On Nov 12, 2010, at 12:44 PM, Andrew Coppin wrote:

Just today I was thinking about how useful it would be if you could send a block of code from one PC to another to execute it remotely. The fact that you can't do this is basically why there's no distributed Haskell yet, despite what an obviously good idea that would be. It would be really cool if we could do this.


What kind of code are you thinking about? If you have a daemon waiting on a foreign machine, you can send it bytecode to deserialize. The issue is one of /encodings/. My "naive" approach (enumerating the functions domain, applying the function, and serializing a list of pairs of results) doesn't work so well because it is slow and big. But it has all the properties we want, without having to go into the compiler and make enormous changes. We need to find an efficient representation of a function in that can be serialized.

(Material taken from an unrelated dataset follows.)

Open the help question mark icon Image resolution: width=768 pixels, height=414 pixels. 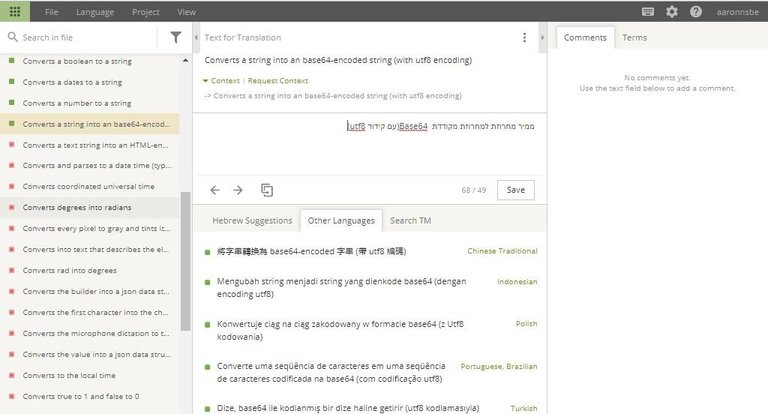click(695, 12)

Haskell code is one option, but the compiler would need to pass it through to the run-time, so that the deserializer could run a compiler on it. Passing some kind of intermediate level code through would work as well. But we still face the same problem. We need to compile the intermediate code into executable Haskell.

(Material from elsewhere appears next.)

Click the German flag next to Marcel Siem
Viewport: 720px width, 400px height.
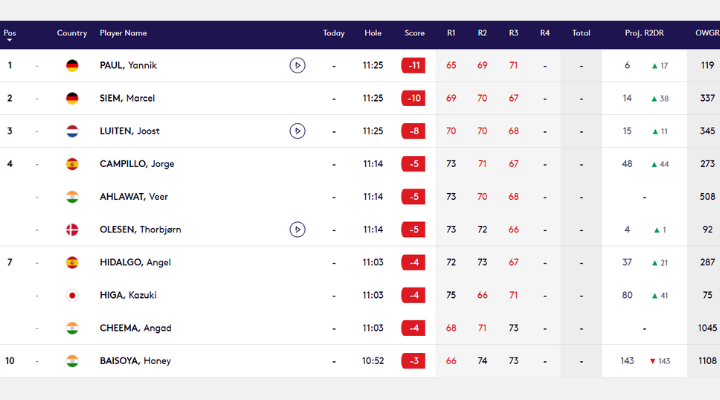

There is also the architecture independent approach I have described previously (with a "Serialize" type class, enumerating the functions domain and applying the function to each element, etc). This is architecture independent in virtue of being implemented as plain old run-time Haskell. It turns Haskell expressions into ByteStrings and back. In short, the deserializer is an embedded compiler for "Haskell bytecode". It interprets bytecode in terms architecture specific code. To be honest, I'm not even sure how architecture independent Data.Binary and the like really are. I'm guessing some care in the serialization library could fix any issue, though.


And yes, it should of course be an IO operation. Because, let's face it, any result it produces is inherantly going to be pretty random. (Much like my favourite GHC function name, reallyUnsafePtrEquity#...)

Serialization and transport are orthogonal. Serialization is pure. Transport is not.